How-To: Automatic Differentiation

Retro computes gradients (and optionally Hessians) through DifferentiationInterface.jl, which means any AD backend that DI supports can be used.

Supported backends (non-exhaustive)

BackendType tagModeBest for
ForwardDiff.jlAutoForwardDiff()ForwardSmall-to-medium $n$
Enzyme.jlAutoEnzyme()ReverseLarge $n$, compiled code
Zygote.jlAutoZygote()ReverseML-style models
FiniteDiff.jlAutoFiniteDiff()Finite diffBlack-box functions

Tip

AutoForwardDiff() and AutoEnzyme() are re-exported by Retro via ADTypes, so you don't need to import them separately.
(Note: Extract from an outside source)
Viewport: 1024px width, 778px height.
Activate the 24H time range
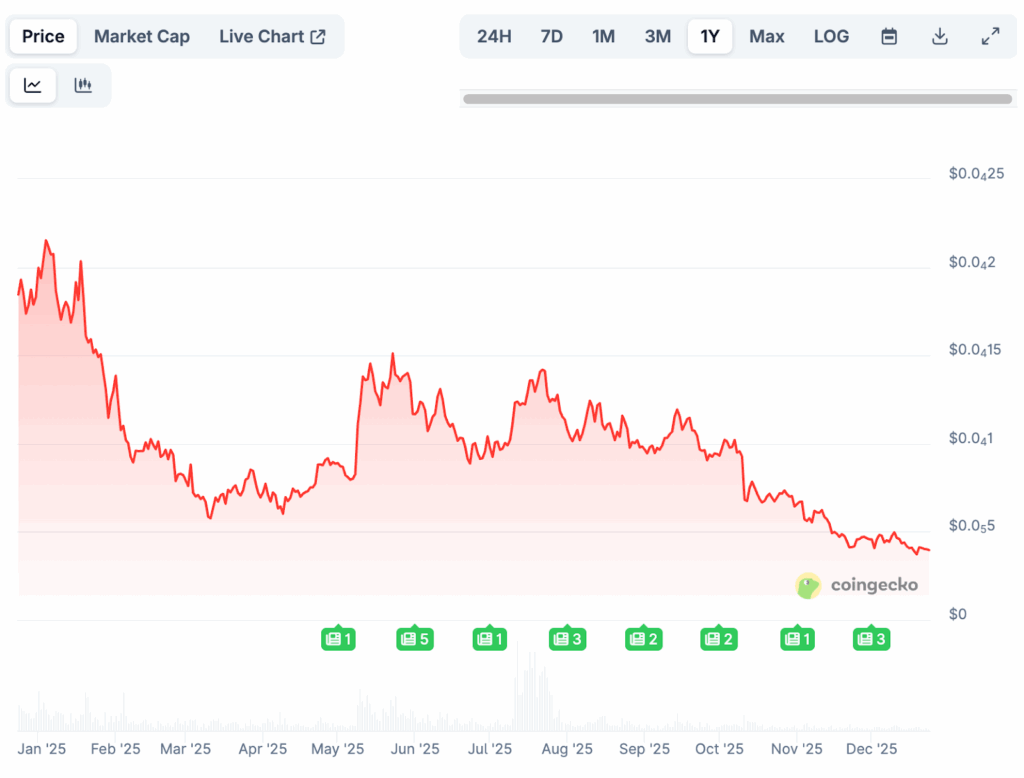click(x=493, y=36)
Using ForwardDiff (simplest)

using Retro, ForwardDiff

f(x) = 100*(x[2] - x[1]^2)^2 + (1 - x[1])^2
prob = RetroProblem(f, [-1.2, 1.0], AutoForwardDiff())
result = optimize(prob)

Using Enzyme

using Retro, Enzyme

prob = RetroProblem(f, [-1.2, 1.0], AutoEnzyme())
result = optimize(prob)

Mixing user gradient + AD Hessian

If you have a hand-coded gradient but want AD for the Hessian:

function my_grad!(g, x)
    g[1] = -400*x[1]*(x[2] - x[1]^2) - 2*(1 - x[1])
    g[2] = 200*(x[2] - x[1]^2)
end

prob = RetroProblem(f, my_grad!, [-1.2, 1.0], AutoForwardDiff())
result = optimize(prob; hessian_approximation = ExactHessian())
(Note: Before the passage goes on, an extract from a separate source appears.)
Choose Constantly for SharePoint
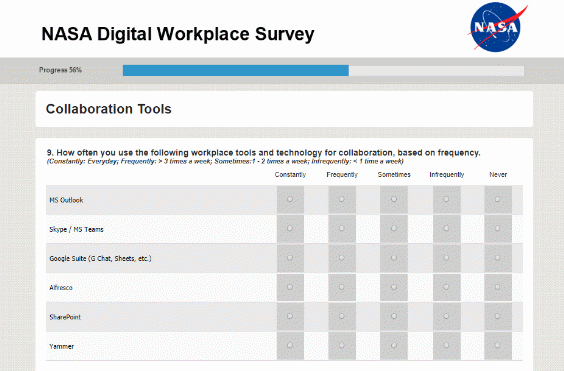The image size is (564, 371). 290,316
The AD backend is only used for the Hessian here; the gradient uses your function.

Fully analytic (no AD)

prob = RetroProblem(f, my_grad!, my_hess!, [-1.2, 1.0])
# no AD backend needed

How preparation works

When you construct a RetroProblem (or the underlying objective type), Retro calls DifferentiationInterface.prepare_gradient and DifferentiationInterface.prepare_hessian once on the initial x0. These prep objects are cached inside the objective and reused at every subsequent evaluation, making repeated calls allocation-free.

Troubleshooting

"Method error: no method matching prepare_gradient" → You forgot to load the backend package. Add using ForwardDiff (or whichever backend you chose) before constructing the problem.

Slow first call → Normal — Julia's JIT compilation. Subsequent calls will be fast. Consider using PrecompileTools in a sysimage if startup matters.

Backend doesn't support Hessians → Some reverse-mode backends only support gradients. Use BFGS() (default) as the Hessian approximation — it only needs gradients. Switch to ExactHessian() only with backends that support second-order derivatives (ForwardDiff, Enzyme).